- Document extract:
------------------------------------------------------------
On August 30, 1974, the National Association for the Advancement of Colored People (NAACP) and Emmitt J. Douglas President of the Louisiana Conference of NAACP Branches filed a Motion For Leave To Intervene As Plaintiffs in the case. The three-judge court denied the motion without hearing on September 20, 1974.

At the very outset, we must decide whether the denial of a motion to intervene by a three-judge court is appealable to the Court of Appeals or the Supreme Court.2 In light of recent Supreme Court decisions, we hold that the Court of Appeals has jurisdiction of appeals from orders of this nature by a three-judge court.
------------------------------------------------------------
- Action item A:
Can you transcribe the passage of the NAACP intervention ruling from "On August 30, 1974, the" up to and including "a three-judge court."?
- Action item B:
How would you go on with the text about the NAACP intervention ruling, picking up after its last sentence?

- Data section:
------------------------------------------------------------
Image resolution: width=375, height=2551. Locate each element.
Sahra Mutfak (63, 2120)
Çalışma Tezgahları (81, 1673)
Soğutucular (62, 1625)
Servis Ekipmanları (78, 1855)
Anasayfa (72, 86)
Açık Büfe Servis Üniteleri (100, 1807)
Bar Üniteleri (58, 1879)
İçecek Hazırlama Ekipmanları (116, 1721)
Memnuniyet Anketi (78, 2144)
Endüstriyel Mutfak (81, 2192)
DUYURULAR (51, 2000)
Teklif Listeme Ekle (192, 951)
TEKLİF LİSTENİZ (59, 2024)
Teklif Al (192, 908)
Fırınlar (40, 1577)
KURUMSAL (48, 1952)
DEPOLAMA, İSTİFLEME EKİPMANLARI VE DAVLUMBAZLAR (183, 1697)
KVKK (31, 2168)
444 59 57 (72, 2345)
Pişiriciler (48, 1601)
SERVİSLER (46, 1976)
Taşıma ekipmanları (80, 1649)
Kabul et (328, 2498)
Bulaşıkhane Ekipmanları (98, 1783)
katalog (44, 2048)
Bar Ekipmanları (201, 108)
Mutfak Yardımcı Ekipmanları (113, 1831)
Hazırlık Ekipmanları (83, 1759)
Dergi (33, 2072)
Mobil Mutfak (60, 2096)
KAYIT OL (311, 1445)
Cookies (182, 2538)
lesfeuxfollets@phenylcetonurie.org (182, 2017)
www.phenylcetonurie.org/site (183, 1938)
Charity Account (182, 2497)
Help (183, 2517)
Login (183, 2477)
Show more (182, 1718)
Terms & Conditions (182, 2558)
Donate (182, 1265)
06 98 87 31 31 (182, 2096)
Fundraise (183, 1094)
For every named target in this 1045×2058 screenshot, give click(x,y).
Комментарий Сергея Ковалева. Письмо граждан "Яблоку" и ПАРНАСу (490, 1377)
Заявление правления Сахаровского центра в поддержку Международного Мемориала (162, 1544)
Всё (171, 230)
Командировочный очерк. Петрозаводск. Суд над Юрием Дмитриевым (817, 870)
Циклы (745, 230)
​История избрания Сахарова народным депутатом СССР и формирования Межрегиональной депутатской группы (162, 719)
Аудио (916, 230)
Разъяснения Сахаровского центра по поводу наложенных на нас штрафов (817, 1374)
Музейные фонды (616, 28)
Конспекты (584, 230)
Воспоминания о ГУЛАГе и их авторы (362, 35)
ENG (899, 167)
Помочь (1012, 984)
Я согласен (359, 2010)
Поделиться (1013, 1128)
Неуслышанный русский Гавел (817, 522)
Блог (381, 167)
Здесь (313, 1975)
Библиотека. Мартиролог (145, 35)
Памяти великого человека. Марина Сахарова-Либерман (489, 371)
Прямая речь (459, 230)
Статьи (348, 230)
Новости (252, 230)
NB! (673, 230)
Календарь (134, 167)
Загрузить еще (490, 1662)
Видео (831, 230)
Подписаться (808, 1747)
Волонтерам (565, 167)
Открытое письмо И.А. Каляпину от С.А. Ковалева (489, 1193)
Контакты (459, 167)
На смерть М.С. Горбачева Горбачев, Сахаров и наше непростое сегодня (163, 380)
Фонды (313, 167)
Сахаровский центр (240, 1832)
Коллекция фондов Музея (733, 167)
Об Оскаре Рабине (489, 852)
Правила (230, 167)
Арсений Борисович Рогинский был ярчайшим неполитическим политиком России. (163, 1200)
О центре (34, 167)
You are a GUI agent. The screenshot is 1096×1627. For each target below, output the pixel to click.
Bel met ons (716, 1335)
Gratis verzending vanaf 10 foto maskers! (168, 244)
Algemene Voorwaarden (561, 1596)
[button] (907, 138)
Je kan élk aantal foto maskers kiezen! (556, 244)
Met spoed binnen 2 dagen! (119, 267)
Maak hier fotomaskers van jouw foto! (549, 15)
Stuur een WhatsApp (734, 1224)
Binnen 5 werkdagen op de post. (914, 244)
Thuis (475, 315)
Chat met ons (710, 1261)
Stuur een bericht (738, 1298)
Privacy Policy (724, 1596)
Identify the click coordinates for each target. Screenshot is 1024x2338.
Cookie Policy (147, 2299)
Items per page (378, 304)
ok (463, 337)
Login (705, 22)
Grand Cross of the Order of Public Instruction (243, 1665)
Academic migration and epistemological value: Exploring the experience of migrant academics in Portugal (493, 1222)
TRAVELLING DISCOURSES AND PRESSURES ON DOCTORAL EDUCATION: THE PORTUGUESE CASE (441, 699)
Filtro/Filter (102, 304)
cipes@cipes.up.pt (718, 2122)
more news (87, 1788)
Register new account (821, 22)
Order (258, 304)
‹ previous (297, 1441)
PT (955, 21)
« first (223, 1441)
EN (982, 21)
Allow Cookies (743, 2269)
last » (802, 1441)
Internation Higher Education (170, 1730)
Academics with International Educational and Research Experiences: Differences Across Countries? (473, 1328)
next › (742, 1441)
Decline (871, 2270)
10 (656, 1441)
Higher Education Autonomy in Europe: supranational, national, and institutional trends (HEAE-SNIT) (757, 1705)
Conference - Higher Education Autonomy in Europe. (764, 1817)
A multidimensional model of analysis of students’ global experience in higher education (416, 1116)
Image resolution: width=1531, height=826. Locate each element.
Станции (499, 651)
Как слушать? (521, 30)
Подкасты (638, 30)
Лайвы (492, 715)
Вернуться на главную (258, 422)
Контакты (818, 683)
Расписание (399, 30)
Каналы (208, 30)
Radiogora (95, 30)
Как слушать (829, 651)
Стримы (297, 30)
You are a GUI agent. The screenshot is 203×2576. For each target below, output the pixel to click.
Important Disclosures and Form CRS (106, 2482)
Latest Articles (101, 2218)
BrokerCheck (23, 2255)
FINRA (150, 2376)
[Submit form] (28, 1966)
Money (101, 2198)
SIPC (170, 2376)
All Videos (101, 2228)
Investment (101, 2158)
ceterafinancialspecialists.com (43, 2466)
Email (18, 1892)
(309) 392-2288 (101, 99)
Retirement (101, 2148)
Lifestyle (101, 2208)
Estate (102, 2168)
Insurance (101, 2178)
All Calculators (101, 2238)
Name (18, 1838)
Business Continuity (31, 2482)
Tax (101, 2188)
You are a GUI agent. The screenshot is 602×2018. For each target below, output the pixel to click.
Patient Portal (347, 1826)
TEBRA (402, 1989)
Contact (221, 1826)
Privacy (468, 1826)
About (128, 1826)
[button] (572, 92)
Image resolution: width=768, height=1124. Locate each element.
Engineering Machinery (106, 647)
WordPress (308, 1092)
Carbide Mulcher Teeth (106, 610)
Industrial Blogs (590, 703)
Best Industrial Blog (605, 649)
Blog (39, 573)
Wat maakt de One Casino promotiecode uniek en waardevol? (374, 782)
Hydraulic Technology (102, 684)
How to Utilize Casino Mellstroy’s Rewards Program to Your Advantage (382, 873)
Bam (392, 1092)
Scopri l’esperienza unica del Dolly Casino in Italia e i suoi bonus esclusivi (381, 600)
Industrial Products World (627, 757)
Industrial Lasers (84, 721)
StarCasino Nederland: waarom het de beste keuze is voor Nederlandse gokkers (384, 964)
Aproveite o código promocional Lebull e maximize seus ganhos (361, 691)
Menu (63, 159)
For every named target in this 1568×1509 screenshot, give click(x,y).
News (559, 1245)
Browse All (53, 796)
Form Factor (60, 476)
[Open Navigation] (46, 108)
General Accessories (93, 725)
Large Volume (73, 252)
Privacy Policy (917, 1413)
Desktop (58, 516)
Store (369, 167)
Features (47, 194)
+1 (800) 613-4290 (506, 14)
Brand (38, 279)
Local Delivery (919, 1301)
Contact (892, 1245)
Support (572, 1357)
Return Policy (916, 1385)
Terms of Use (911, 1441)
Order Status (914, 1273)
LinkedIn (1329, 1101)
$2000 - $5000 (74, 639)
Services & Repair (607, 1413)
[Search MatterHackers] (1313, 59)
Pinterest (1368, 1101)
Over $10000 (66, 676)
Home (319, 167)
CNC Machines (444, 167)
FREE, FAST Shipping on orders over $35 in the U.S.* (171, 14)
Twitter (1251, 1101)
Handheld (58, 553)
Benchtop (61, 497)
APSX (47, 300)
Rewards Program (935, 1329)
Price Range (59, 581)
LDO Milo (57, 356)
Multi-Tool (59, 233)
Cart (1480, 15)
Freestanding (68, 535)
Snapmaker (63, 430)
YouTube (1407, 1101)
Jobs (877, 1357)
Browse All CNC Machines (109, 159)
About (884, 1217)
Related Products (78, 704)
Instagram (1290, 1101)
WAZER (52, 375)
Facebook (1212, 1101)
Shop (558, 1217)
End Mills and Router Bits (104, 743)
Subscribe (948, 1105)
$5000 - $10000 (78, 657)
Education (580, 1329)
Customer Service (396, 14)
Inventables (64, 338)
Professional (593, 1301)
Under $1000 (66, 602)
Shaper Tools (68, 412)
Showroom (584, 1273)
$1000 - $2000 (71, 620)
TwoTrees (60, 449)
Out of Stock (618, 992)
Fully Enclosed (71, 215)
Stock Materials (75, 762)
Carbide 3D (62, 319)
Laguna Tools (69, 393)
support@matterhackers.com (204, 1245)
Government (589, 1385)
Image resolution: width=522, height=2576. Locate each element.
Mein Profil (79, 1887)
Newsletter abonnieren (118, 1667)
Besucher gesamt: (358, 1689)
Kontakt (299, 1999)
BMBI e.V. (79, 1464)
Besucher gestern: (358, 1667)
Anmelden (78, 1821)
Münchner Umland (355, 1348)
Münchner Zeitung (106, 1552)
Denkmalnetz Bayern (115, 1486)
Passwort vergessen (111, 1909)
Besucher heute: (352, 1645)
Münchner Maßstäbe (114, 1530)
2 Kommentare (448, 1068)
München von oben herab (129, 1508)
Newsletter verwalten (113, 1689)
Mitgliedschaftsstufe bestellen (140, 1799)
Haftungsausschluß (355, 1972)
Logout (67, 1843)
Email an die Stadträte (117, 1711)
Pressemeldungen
------------------------------------------------------------
- Answer A:
On August 30, 1974, the National Association for the Advancement of Colored People (NAACP) and Emmitt J. Douglas President of the Louisiana Conference of NAACP Branches filed a Motion For Leave To Intervene As Plaintiffs in the case. The three-judge court denied the motion without hearing on September 20, 1974.

At the very outset, we must decide whether the denial of a motion to intervene by a three-judge court is appealable to the Court of Appeals or the Supreme Court.2 In light of recent Supreme Court decisions, we hold that the Court of Appeals has jurisdiction of appeals from orders of this nature by a three-judge court.

- Answer B:
Direct appeals to the Supreme Court from a properly constituted three-judge court "granting or denying, . . . an interlocutory or permanent injunction . . ." are provided for under 28 U.S.C.A. § 1253.3

Our first stab at the question of proper jurisdiction on appeal from an order of a three-judge district court denying a motion to intervene was in Weiser v. White, 5 Cir., 1975, 505 F.2d 912 (1975). In Weiser we held that "the orderly process of judicial administration requires that any appeal from the denial of intervention by a properly constituted three-judge district court must be to the Supreme Court, and not this Court". Weiser v. White, supra at 914. But time, tide and the ceaseless flow of jurisprudence from on high leaves it now as a historical marker of the law that was.

That Weiser must now have also the historical claim to a short if not the shortest life, is due to the fact that the Supreme Court just before and thereafter in 1975 reviewed the jurisdictional concerns under § 1253 in its decisions in Gonzalez v. Automatic Employees Credit Union, 419 U.S. 90, 95 S.Ct. 289, 42 L.Ed.2d 249 (December 10, 1974) and MTM, Inc. v. Baxley, 420 U.S. 799, 95 S.Ct. 1278, 43 L.Ed.2d 636 (1975).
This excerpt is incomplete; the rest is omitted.